Advancements in technology have allowed fiber optic cables, commonly used for cable TV, phone systems, and the internet, to potentially measure seismic activity. However, effectively harnessing this innovation presents challenges.
A recent study published in Geophysical Journal International aims to tackle these obstacles by modifying a straightforward physics-based algorithm to incorporate fiber optic data, which can complement traditional seismometer readings.
This exciting development could not only be integrated into current earthquake early warning systems but may also aid in detecting seismic events linked to volcanic eruptions, geothermal sites, and icequakes in glaciers.
“The capability to transform fiber optic cables into thousands of seismic sensors has inspired various methods for using fiber in earthquake detection. Yet, solving the challenges of fiber optic earthquake detection is not straightforward,” stated Dr. Thomas Hudson, the lead researcher and senior research scientist at ETH Zurich.
“Our approach leverages the advantage of employing thousands of sensors along with a simple physics-based method to detect earthquakes using any fiber optic cable, anywhere,” he explained.
Distributed acoustic sensing (DAS) is an emerging technology that utilizes fiber optic cables to capture acoustic signals and vibrations, useful for monitoring diverse installations like pipelines and railways, as well as subsurface activity.
This technology shows promise in transforming fiber optic networks, which transmit data rapidly, into tools for measuring seismic activity and thus identifying earthquakes.
This potential is fascinating, as fiber optic networks are widespread in densely populated areas and even extend across oceans, enabling the development of detailed and effective seismic monitoring systems beyond what currently exists.
However, realizing this potential is more challenging than it seems.
Real-world fiber network designs tend to be intricate, and seismologists lack control over their configurations. Additionally, these fiber optic cables are frequently situated in noisy urban areas, complicating the task of distinguishing earthquake signals from other noise, something traditional seismometers do more effectively.
Another aspect to consider is that DAS measurements primarily detect strain along the fiber’s axis, while seismometers monitor three-dimensional ground motion. Consequently, surface fiber optic cables are more attuned to slower S-waves (which travel solely through solids and are the second set of waves to reach during an earthquake) than to faster P-waves (which travel through both liquids and solids), making earthquake detection and localization more challenging.
A possible way to address this issue is to integrate data from both traditional seismometers and fiber optic cables to identify earthquakes, although this is complicated by differing sensitivities and measurement units of each instrument.
Additionally, converting a fiber optic cable into thousands of sensors produces a vast amount of data. Developing efficient processing algorithms is crucial for real-time earthquake monitoring.

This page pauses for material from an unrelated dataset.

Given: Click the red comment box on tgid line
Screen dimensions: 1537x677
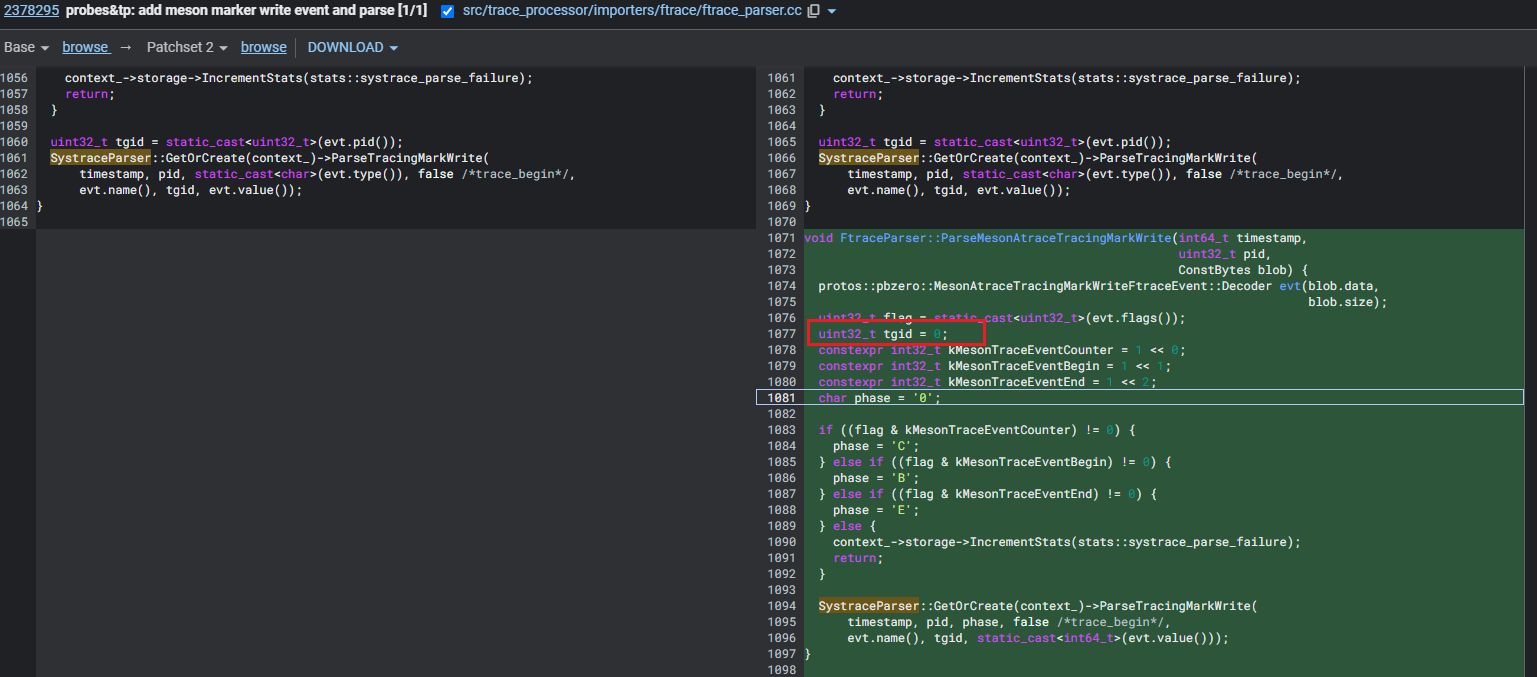Looking at the screenshot, I should tap(895, 333).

The new algorithm focuses on the energy recorded by either fiber optic channels or seismometers and traces that energy back through space and time to identify a significant peak in energy that matches a potential earthquake’s signature.

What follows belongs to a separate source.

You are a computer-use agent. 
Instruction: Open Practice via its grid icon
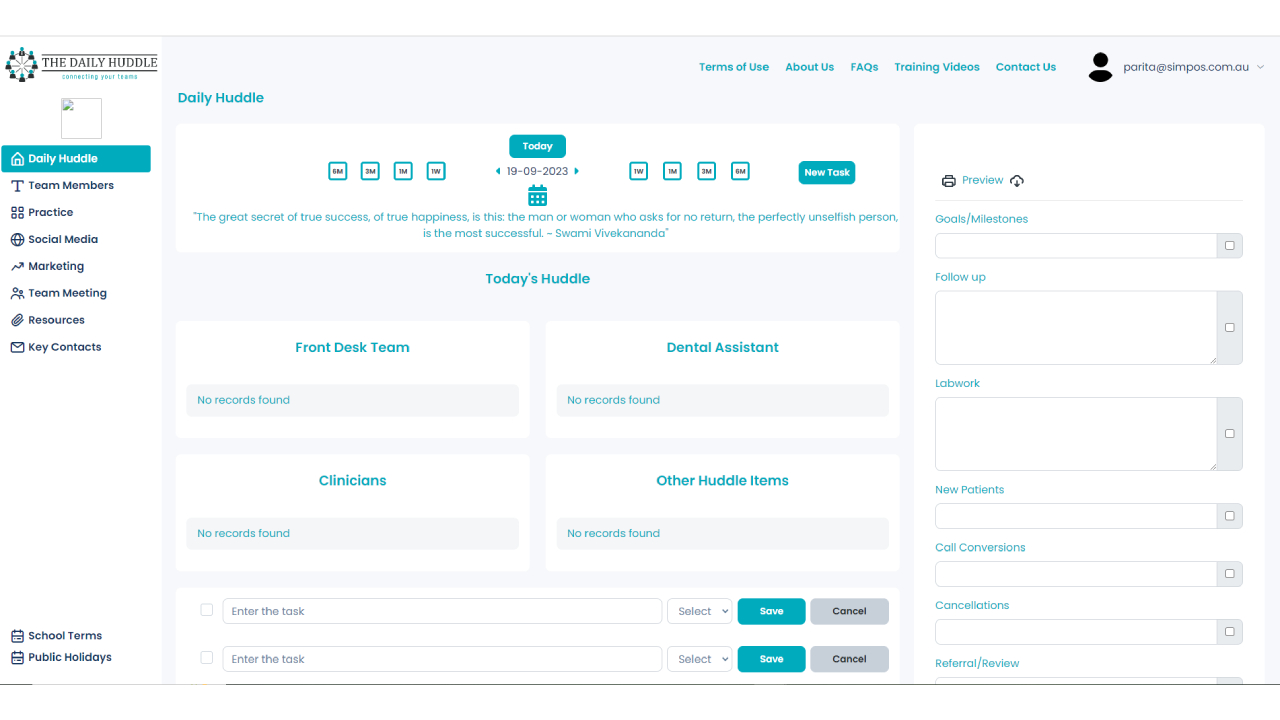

This technique has also proven effective in detecting earthquakes related to volcanic activity, geothermal boreholes, and glacier-induced icequakes.
“One of the main advantages of this physics-based method is its efficacy in noisy environments because noise is usually less coherent than the actual earthquake signal,” noted Dr. Hudson.
“Moreover, it can be utilized immediately on any fiber network.”
He added: “While we don’t claim to have completely resolved the issue of handling large data volumes, we offer practical solutions, and our algorithm operates in real time for the datasets we have tested.”
“This method is made available as open-source, so the broader seismology community can start benefiting from it right away.”